Immagine AI

MIT Data to AI racconta una storia che sembra uscita da un film di fantascienza, eppure è realtà nel presente: quella di Eva Murati, definita la «prima attrice italiana realizzata con l’intelligenza artificiale». Un personaggio sfuggente, affascinante, che calcando il red carpet – rosso vestito, sorriso sicuro – incanta sguardi e fotografie, ma al tempo stesso ha un dettaglio che fa vacillare ogni certezza: Eva Murati non esiste come persona fisica.

Quando si osserva Eva Murati – incarnata da immagini, video, abiti da sera – colpiscono i tratti: pelle chiara, capelli rosso fiammante, occhi verdi.

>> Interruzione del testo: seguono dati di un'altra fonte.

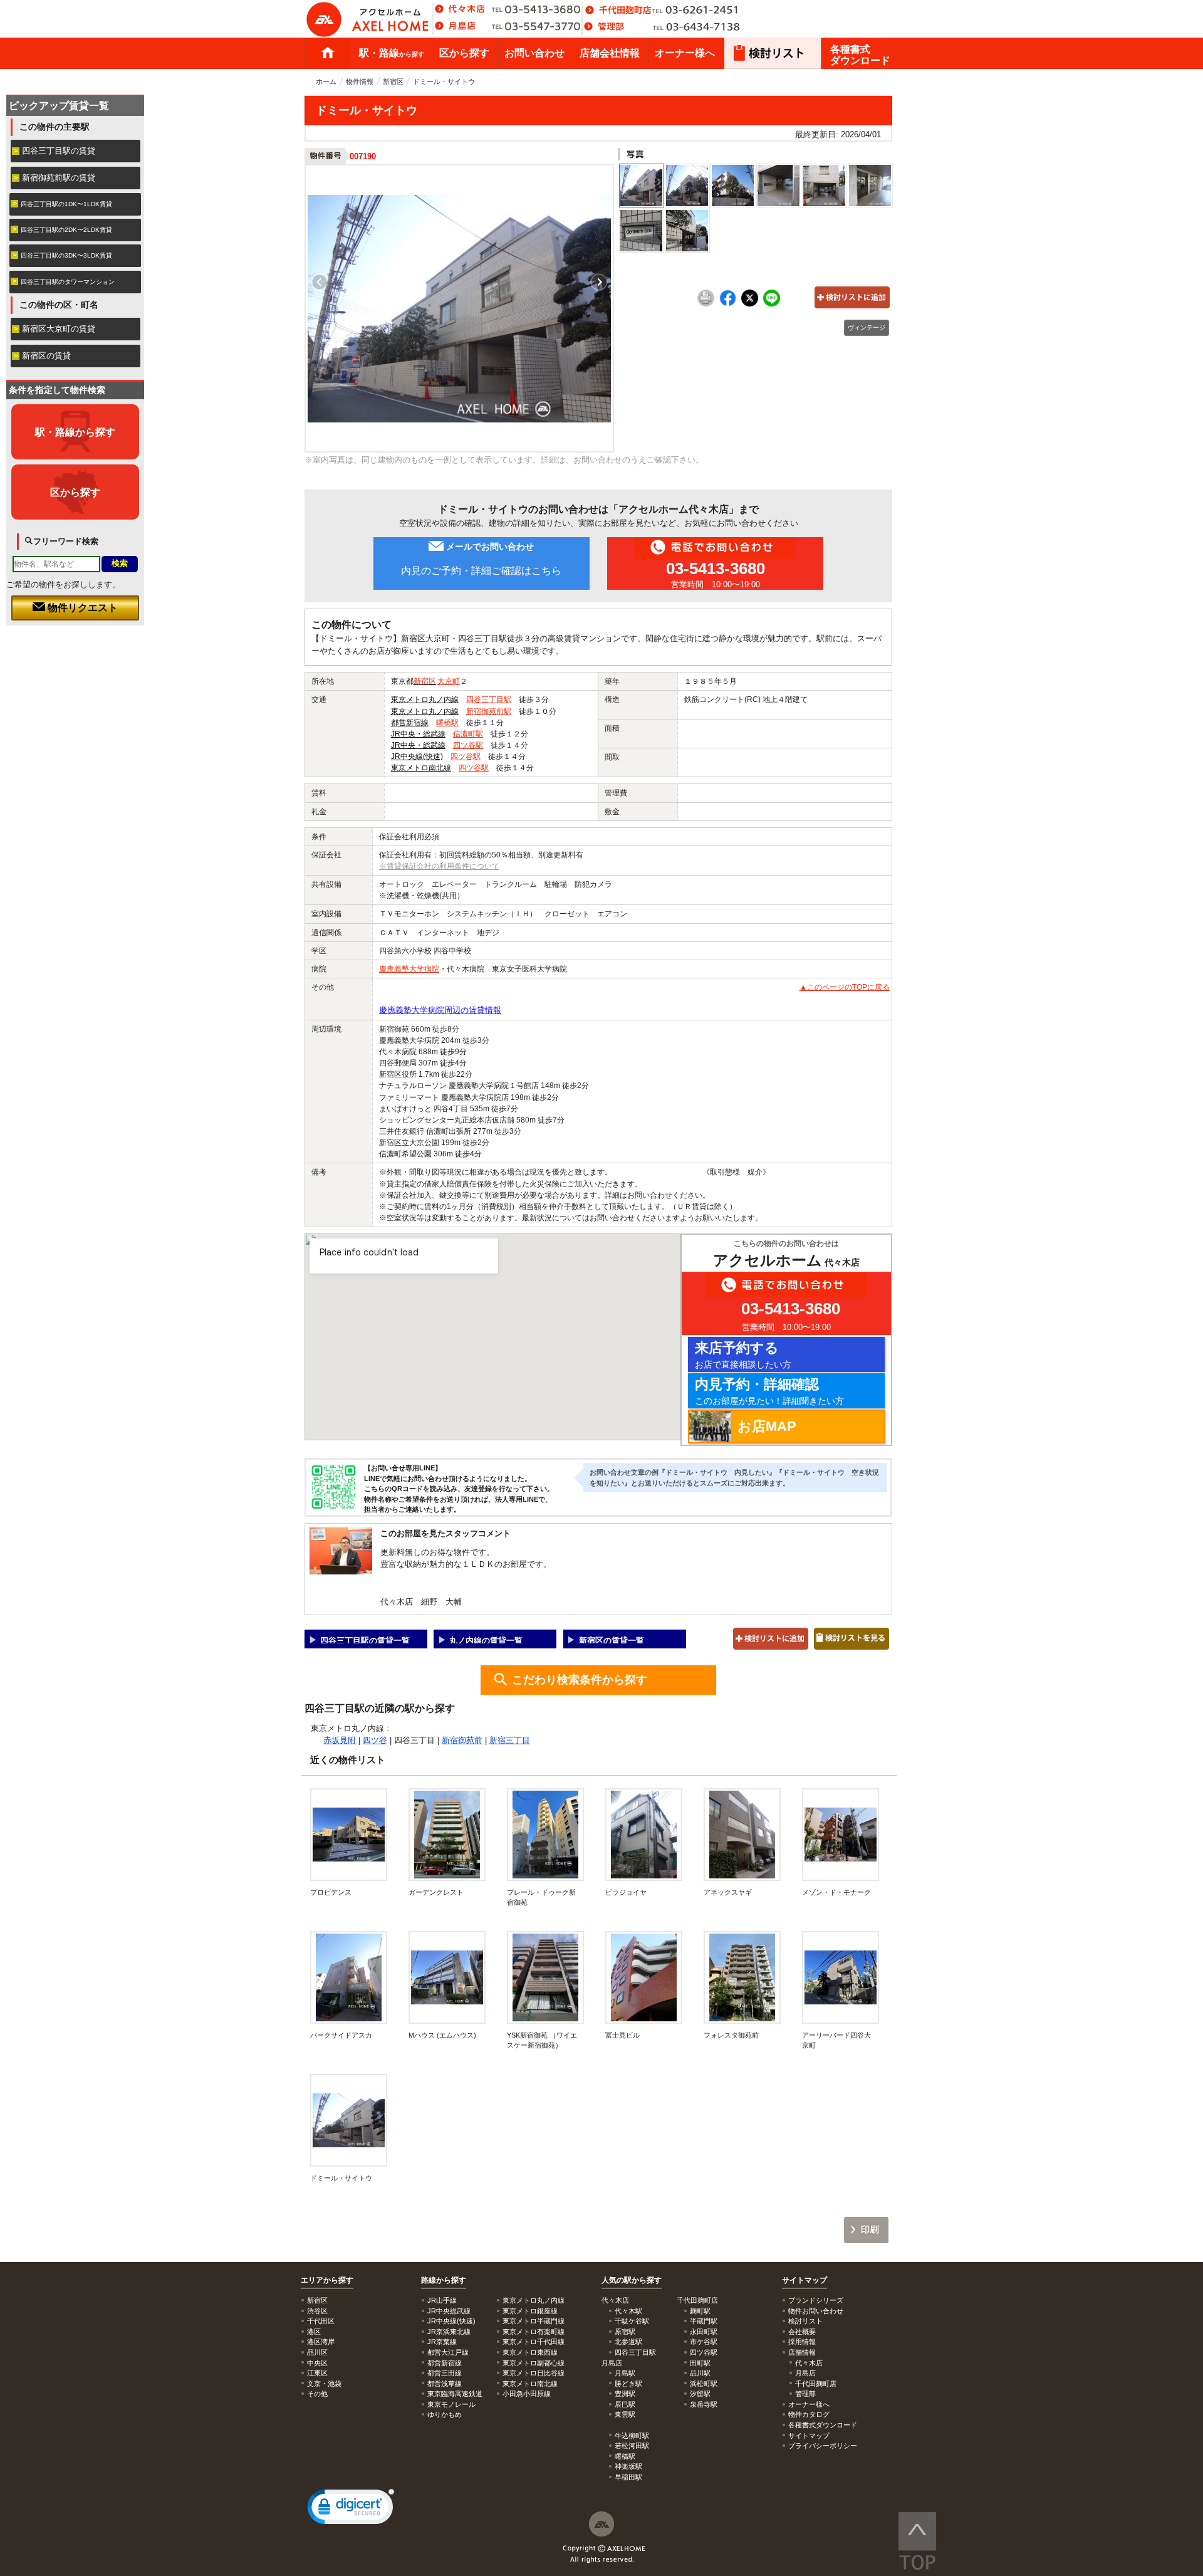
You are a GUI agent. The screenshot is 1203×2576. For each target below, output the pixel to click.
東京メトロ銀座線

Una bellezza che sembra uscita da uno standard quasi “da copertina”, ma che gli stessi creatori riconoscono come artificiale. Questo volto incarna una diva consumata, che si muove con disinvoltura sul tappeto rosso senza bisogno di un regista che la diriga. Di fronte a quegli scatti, lo spettatore potrebbe pensare di trovarsi davanti a una celebrità reale; invece, quello che sembra tangibile è una sofisticata illusione.

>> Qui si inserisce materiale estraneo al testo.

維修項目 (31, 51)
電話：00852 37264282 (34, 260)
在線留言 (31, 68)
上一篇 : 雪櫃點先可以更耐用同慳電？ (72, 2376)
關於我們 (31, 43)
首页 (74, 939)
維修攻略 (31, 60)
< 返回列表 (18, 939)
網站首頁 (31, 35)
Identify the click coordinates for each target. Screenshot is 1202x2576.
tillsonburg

Il progetto porta la firma della neonata società HAI Human & Artificial Imagination in collaborazione con la storica casa di VFX italiana EDI Effetti Digitali Italiani. Il team – composto da Francesco Grisi, Francesco Pepe e Stefano Leoni – spiega che «Eva è un esperimento, un modo per dimostrare cosa è possibile realizzare con l’AI, per esplorare nuovi confini e allo stesso tempo una dichiarazione d’amore verso il cinema: è insostituibile l’emozione umana dietro ogni immagine».

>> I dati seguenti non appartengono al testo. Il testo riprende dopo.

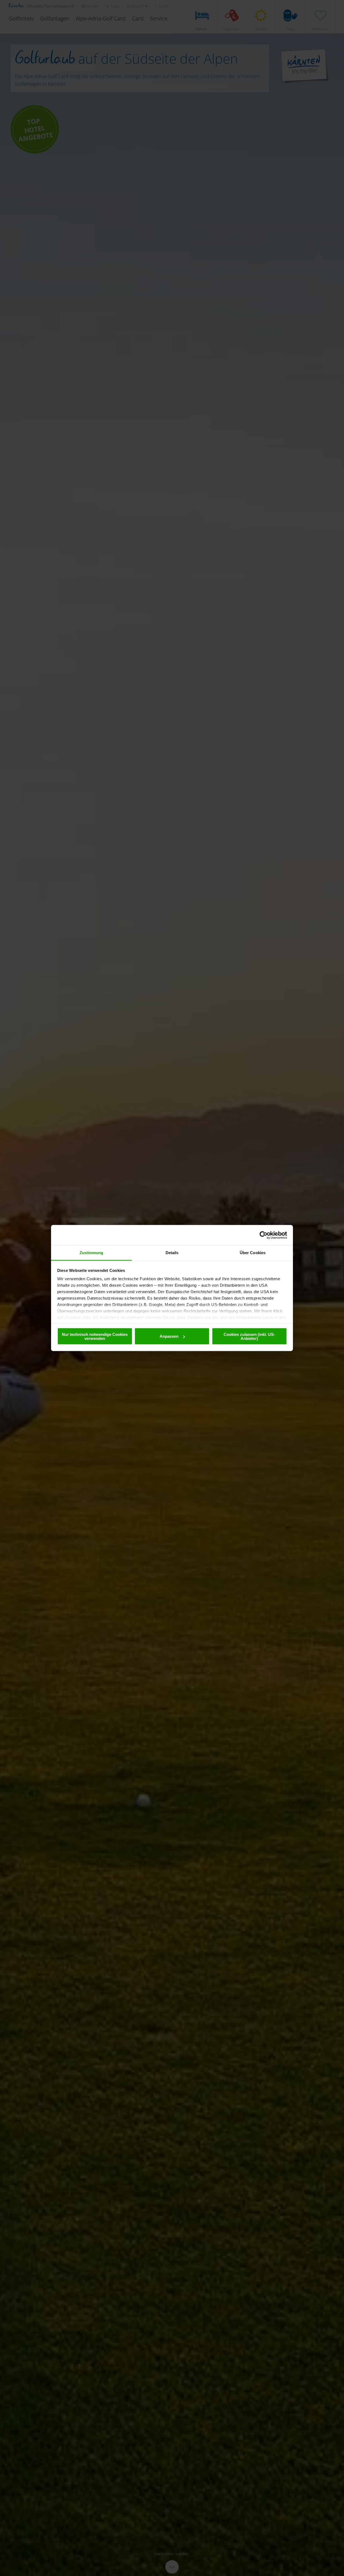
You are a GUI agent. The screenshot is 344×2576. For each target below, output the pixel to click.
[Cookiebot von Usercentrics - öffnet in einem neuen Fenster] (263, 1235)
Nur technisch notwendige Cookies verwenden (95, 1336)
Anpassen (169, 1336)
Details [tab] (172, 1252)
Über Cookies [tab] (253, 1252)
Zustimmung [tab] (91, 1252)
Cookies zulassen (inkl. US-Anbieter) (249, 1336)
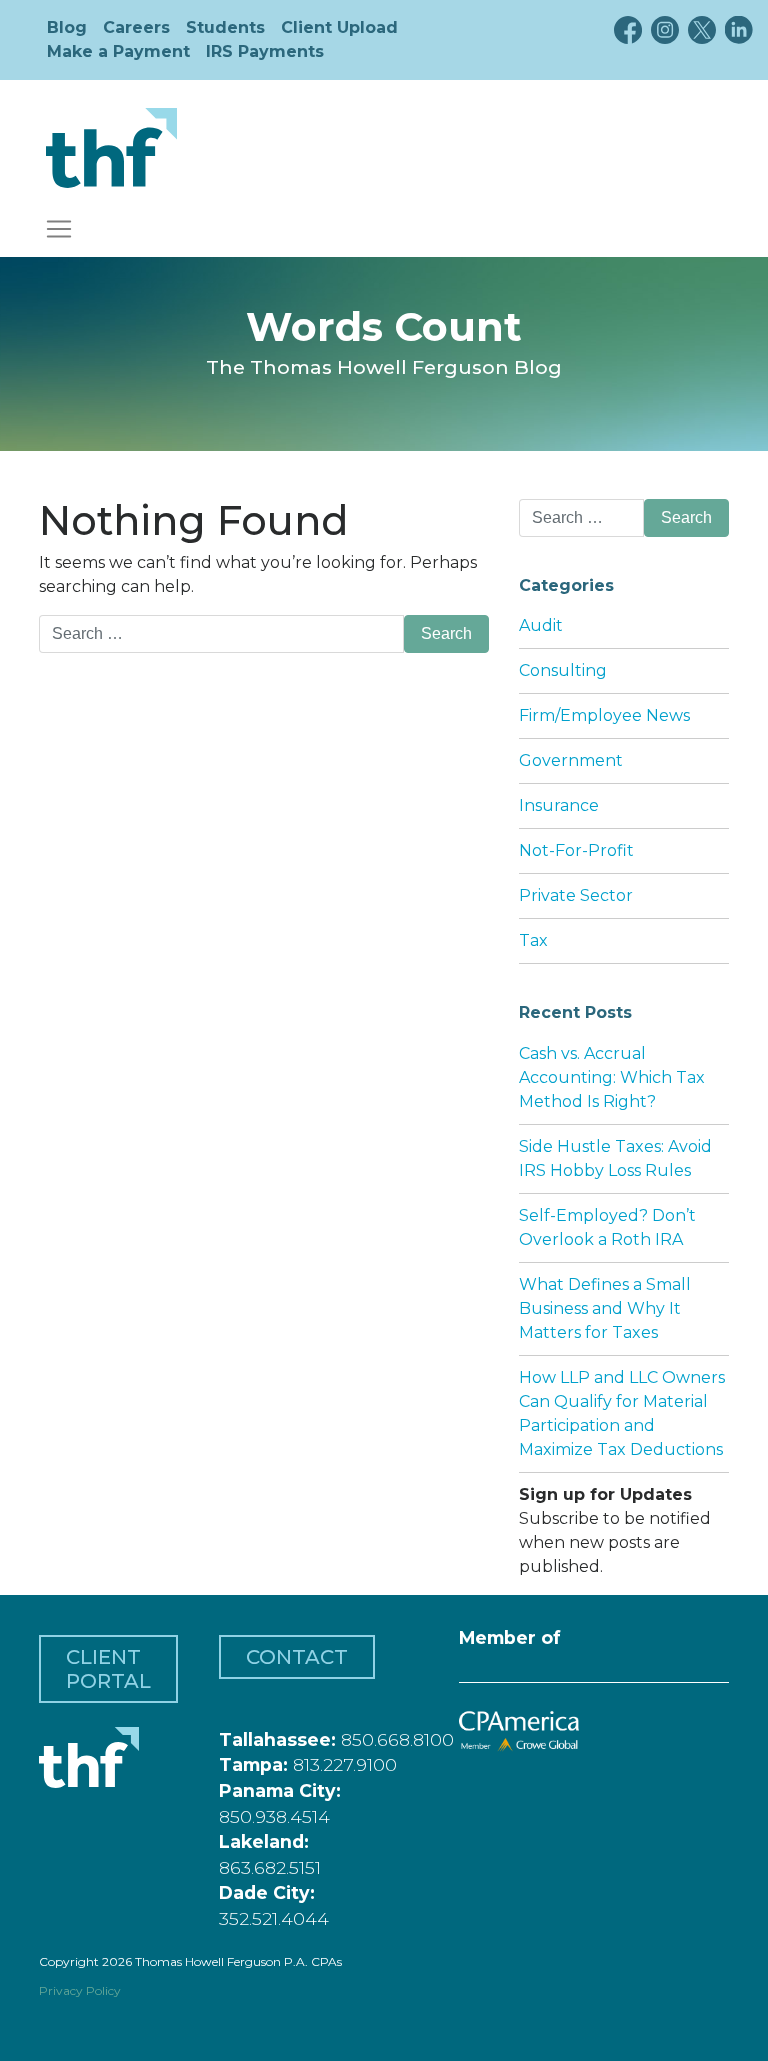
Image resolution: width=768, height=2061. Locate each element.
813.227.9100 (345, 1764)
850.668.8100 (397, 1739)
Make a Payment (118, 51)
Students (225, 27)
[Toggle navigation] (59, 229)
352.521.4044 (274, 1918)
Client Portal (108, 1669)
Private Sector (576, 895)
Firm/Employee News (604, 715)
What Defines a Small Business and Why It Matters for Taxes (605, 1308)
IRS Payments (265, 51)
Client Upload (339, 27)
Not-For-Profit (576, 850)
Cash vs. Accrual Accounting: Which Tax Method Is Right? (612, 1077)
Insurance (559, 805)
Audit (541, 625)
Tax (533, 940)
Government (571, 760)
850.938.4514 (274, 1816)
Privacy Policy (80, 1990)
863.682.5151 (270, 1867)
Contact (297, 1657)
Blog (67, 27)
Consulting (563, 670)
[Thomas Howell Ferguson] (111, 148)
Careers (136, 27)
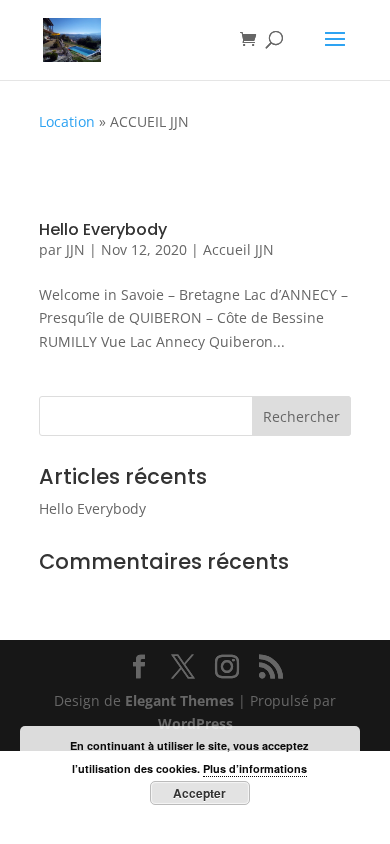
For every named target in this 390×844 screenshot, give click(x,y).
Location (67, 121)
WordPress (195, 723)
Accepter (199, 793)
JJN (75, 249)
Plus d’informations (255, 768)
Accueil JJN (238, 249)
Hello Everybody (103, 229)
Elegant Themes (179, 700)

In concreto, Eva Murati sarà protagonista del cortometraggio italiano The Last Image, descritto come «il primo cortometraggio italiano realizzato con il supporto dell’intelligenza artificiale generativa». Non si tratta di un automa che agisce da solo: il team tiene a precisare che tutte le fasi – scrittura, regia, fotografia, post-produzione – sono state gestite da esseri umani. L’AI entra come strumento, non come sostituto. Circa cinquanta persone avrebbero preso parte a quel processo produttivo.

Nel lancio del progetto, è emersa una visione chiara: l’intelligenza artificiale non deve essere vista come un modo per eliminare l’essere umano dal processo creativo, ma piuttosto come un amplificatore della creatività e dell’efficienza. «Fino ad ora si è parlato di AI come strumento per non avere più bisogno di nessuno. Il nostro approccio è di ridefinire l’uso dell’AI nel modo di fare cinema», ha dichiarato il team. Questo corto, ambientato nell’Inghilterra del XIII secolo, segue un giovane contadino in viaggio verso il patibolo e un intreccio – amore, amicizia, fuga – che pare generato da sceneggiatori e machine learning insieme.

Il progetto vuole porsi proprio in questo spazio di tensione: affascinare e al tempo stesso interrogarci. È un invito a riflettere sia sul potenziale artistico dell’AI, sia sui rischi che comporta – dalla diluizione del ruolo umano al tema dei diritti, delle credenziali, della qualità.